We considered that US-guided CFA access also has additional advantage for patients in whom the femoral arterial pulse was difficult to detect by usual palpation. This advantage was demonstrated in this cohort study in seven patients who had “non-palpable” femoral arteries. Majority of these patients were obese (BMI > 29), except for one 20-year-old skinny female patient who had a past history of severe heart disease and had a ventricular-assisted device attached for life-support. She developed acute cerebral infarction and required emergent neuro-interventional procedure for recanalization therapy. In other cases as well, US guidance was very helpful for prompt and appropriate CFA access. Although the use of US guidance in all cases of femoral arterial access make procedure cumbersome and complicated, this novel method was absolutely helpful in “non-palpable” patients.
In this cohort study, we also analyzed post-procedural hematoma formation. In order to accomplish the procedure with minimally invasiveness, which is one of the important aspects of neuro-interventional procedures, we focused not only on “large” access site hematomas but also on “moderate” and “tiny” hematomas. Post-procedural US examination was useful to detect all these hematoma formations. Our result revealed that patients with low BMI and those with a history of antiplatelet therapy were independently at risk for access site hematoma formation. Although this might be due to the higher detection ability of US in skinny patients than obese patients, we considered that lack of connective tissue or fatty tissue around the access site may be contributing to hematoma formation. As for the technical bias of US examination, all the examinations were performed by expert technicians of US under blinded fashion. For patients with low BMI and on antiplatelet therapy, we should take particular care for avoiding this complication.

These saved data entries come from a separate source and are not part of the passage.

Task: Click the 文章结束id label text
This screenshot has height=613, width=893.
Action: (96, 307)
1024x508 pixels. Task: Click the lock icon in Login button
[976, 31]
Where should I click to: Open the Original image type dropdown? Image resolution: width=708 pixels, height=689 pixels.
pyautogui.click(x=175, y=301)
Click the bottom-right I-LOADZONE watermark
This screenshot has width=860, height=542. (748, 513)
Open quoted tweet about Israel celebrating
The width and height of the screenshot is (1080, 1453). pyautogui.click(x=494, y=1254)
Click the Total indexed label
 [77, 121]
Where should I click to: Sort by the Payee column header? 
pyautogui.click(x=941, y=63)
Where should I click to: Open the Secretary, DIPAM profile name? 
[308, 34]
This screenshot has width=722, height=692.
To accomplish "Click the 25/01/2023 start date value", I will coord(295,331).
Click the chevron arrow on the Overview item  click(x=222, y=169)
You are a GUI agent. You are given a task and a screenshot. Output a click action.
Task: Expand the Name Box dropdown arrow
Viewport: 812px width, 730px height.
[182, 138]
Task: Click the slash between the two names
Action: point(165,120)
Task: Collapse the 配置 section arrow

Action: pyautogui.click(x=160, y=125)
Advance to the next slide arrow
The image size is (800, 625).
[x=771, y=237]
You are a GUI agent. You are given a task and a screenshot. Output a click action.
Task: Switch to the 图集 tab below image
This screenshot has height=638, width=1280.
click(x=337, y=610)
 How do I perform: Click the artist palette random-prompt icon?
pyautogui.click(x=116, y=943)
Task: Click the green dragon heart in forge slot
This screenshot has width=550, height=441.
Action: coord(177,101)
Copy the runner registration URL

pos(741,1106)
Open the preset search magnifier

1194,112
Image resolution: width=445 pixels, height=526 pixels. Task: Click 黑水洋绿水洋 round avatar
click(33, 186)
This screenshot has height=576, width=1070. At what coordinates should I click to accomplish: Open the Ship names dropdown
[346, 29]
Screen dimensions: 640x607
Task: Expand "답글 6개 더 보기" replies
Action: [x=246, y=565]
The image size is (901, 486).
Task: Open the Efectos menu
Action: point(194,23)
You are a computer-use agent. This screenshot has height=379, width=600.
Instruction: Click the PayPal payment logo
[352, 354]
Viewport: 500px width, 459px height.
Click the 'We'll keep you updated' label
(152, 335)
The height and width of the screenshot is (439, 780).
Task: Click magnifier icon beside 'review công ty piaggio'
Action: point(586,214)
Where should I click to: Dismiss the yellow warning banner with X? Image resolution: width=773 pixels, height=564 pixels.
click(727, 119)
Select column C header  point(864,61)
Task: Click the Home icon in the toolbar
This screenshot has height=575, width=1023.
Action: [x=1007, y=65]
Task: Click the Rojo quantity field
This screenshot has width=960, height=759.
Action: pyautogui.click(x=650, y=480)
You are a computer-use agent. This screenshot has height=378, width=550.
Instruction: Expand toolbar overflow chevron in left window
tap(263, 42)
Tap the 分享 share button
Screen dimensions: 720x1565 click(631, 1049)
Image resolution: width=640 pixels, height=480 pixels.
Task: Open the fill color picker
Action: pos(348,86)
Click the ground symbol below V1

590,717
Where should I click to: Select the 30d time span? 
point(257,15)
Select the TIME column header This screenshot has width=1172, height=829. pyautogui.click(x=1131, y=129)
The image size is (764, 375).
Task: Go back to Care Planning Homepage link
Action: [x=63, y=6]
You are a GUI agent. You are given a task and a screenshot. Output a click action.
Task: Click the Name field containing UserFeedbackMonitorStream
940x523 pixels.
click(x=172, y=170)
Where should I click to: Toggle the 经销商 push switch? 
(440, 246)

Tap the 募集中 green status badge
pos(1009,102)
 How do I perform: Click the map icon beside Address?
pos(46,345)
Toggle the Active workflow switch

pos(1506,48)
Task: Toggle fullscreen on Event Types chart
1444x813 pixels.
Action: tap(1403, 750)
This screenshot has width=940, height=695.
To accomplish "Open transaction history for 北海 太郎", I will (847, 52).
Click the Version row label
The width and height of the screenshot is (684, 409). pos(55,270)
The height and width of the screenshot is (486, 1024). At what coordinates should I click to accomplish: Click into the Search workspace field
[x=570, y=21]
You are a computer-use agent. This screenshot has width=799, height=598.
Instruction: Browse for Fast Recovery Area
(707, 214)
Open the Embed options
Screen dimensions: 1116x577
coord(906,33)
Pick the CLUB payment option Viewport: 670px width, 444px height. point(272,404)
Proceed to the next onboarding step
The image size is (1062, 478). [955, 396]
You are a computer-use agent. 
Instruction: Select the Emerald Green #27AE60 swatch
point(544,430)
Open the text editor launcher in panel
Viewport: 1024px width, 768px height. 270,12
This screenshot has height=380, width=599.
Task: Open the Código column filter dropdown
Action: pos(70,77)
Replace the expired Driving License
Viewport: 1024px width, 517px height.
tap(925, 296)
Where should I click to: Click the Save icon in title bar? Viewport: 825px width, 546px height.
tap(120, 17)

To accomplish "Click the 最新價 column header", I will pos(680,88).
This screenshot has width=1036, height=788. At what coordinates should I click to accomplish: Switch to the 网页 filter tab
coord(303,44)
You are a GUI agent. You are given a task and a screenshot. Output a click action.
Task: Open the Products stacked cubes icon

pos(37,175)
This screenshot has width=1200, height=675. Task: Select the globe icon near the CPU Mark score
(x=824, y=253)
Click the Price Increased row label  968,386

Interestingly, other considerable factors, such as anticoagulant agents, procedure type, inserted sheath size, number of attempts, and so on, were not independent risk factors for access site hematoma. Although the small sample size might be contributing to this result, US-guided femoral artery access may have greatly contributed in reducing the potential risk of hematoma formation. Indeed, US-guided femoral artery puncture showed favorable outcomes concerning techniques during the femoral artery puncture, including a remarkably high rate of anterior wall puncture success.
Conclusion
The US-guided femoral artery access was useful in determining the proper site of CFA puncture, enabling real-time identification of the bifurcation level. Although the technical cumbersome would be the problem, this technique was absolutely feasible particularly for the patients with “non-palpable” femoral artery. Skinny patients and patients with history of antiplatelet therapy were independent risk factors for access site hematoma formation.
Footnotes
Conflicts of Interest Disclosure
The authors have no personal, financial, or institutional interest in any of the drugs, materials, or devices described in this article. In addition, all authors are the members of Japan Neurosurgical Society (JNS). And all of them have registered online Self-reported COI Disclosure Statement Forms through the website for JNS.